Hey sis, I found these two links for you to other posts discussing Silpat and Exopat. I've found that if you have a question, it's probably been asked before. Do a search to take advantage of the wealth of info this site has to offer.

http://www.cheftalkcafe.com/forums/s...ghlight=silpat
http://www.cheftalkcafe.com/forums/s...ghlight=silpat

Sara


----------



## mudbug (Dec 30, 1999)

Exactly, thank you Sara.


----------



## gravyboat (May 3, 2005)

You will not regret it! 
They are suitable for freezer-to-oven as well
Oil slightly before first use

Cheers


----------



## jock (Dec 4, 2001)

Speaking of oiling slightly...

My silpats get this oily film on them between uses even though I wash and dry them after use and store them flat in a closed space away from kitchen grease. What do you suppose that is and is it normal? I always feel I have to wash them again before I use them.

Jock


----------



## mezzaluna (Aug 29, 2000)

Jock, it's just the nature of the silicone. Mine always feel that way, but my fingers never have a residue on them after I touch the Silpats.

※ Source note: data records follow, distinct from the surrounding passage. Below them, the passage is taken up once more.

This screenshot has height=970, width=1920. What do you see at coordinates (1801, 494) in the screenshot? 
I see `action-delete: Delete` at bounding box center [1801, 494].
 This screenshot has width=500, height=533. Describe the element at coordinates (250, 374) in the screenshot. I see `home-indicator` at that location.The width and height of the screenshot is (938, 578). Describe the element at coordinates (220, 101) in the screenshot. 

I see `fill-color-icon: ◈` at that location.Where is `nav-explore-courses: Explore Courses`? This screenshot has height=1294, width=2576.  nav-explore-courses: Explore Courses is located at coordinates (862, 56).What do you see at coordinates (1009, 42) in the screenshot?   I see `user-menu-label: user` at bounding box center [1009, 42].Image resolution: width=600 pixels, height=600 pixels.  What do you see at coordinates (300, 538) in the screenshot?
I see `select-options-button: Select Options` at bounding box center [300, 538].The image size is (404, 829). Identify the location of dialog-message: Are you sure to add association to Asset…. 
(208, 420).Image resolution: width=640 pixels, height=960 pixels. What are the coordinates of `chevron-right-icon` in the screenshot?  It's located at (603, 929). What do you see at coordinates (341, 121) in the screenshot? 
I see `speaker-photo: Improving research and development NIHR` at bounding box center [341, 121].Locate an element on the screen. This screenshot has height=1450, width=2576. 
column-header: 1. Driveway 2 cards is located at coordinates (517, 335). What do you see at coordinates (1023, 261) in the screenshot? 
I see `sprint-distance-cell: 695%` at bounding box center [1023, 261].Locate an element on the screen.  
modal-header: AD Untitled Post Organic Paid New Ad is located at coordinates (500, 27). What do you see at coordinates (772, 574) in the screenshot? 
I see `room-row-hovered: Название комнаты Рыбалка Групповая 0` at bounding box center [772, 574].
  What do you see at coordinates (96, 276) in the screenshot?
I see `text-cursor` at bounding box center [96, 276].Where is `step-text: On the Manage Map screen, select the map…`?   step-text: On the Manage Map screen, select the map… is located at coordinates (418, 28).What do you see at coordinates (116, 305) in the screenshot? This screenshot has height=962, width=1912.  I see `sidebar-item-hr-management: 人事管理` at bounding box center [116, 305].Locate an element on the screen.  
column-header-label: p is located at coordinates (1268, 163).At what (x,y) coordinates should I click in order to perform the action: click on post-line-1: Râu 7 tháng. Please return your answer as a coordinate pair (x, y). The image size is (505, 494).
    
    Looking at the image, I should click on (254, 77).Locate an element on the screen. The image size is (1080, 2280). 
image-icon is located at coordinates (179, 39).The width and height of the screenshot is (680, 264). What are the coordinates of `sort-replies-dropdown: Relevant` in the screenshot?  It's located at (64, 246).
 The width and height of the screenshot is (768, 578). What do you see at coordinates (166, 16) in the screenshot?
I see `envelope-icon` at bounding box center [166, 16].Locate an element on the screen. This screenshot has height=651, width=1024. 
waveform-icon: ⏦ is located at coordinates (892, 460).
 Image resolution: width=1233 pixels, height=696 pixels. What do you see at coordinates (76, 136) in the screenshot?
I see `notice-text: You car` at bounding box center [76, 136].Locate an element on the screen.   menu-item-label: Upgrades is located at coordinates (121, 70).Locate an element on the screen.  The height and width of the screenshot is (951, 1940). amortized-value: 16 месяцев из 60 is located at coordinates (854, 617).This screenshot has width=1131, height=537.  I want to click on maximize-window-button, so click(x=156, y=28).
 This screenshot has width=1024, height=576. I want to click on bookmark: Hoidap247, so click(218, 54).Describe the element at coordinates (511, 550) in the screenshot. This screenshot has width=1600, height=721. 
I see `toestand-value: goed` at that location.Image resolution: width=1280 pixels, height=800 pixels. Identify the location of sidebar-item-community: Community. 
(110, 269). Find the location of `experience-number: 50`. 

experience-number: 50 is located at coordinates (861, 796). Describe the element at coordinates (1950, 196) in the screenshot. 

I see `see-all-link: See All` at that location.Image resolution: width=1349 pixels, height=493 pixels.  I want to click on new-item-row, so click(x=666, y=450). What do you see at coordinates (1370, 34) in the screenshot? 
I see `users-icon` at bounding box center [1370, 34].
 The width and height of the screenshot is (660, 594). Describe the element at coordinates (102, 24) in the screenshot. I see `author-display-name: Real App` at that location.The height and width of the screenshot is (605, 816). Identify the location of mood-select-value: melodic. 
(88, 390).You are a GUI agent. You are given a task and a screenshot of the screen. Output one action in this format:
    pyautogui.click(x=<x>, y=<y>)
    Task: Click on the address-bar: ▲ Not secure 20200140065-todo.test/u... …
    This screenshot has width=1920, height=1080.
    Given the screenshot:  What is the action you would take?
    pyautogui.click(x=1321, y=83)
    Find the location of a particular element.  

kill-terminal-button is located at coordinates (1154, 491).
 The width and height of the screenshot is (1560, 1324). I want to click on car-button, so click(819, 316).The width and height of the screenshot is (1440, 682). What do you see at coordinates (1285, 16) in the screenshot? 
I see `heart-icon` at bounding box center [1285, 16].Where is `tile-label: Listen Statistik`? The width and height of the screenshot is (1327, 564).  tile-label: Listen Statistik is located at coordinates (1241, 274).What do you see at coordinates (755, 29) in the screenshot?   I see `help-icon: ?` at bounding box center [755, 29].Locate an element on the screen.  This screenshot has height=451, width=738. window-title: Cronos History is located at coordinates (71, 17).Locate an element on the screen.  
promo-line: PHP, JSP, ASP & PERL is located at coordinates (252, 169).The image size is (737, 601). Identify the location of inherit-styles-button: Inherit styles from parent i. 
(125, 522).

BTW, Cook's Illustrated had an article about these vs. good ol' parchment. They said that silicone mats are nice, but if you don't have them, parchment works well. I say it depends on what you're doing. If you do sugar work, there's no substitute. If you are simply baking cookies, parchment will work. The only thing is that if you use a lot of parchment, that adds up in terms of cost and waste. Don't get the thin ones, or the ones you cut to size. They are just too flimsy no matter what you pay. Exopat or Silpat (or other thicker mats) are fine. I love mine, but had a weird experience with almond macaroons: the batter stuck to the mats!!! I may have removed the macaroons too soon and not let them cool enough, or not baked them long enough. I switched to parchment and waited a few minutes before removing them; they came out fine.


----------



## jock (Dec 4, 2001)

Thank you  

Jock


----------



## mymilkexpired (Nov 16, 2004)

I noted that when making ginger snaps that the dough spreads more during the inital cooking when compared to using parchment... 

I honestly havent used it to much since i tend to make breads more than anything else...


----------



## london dry (Jun 5, 2011)

i have been making almond macs for a few months now and was having problems(intermitently)with sticking. sometimes just allittle bit would stick but the result would be a unexceptable bottom. also too much care would have to be taken to peel the cookie off. what i am doing to correct this is too bake the cookie longer at a lower temp making for a crispy bottom (drier) and a top which is not overdone-I also make sure all the ingredients  are finely particulant(no globs) and whites are not dry.used silipat and the cookie peeled comparitively easier than with the parchment.im still experimenting but feel im almost there.


----------



## panini (Jul 28, 2001)

after baking lift one corner and drop a little bit of water. The steam will release the cookies.


----------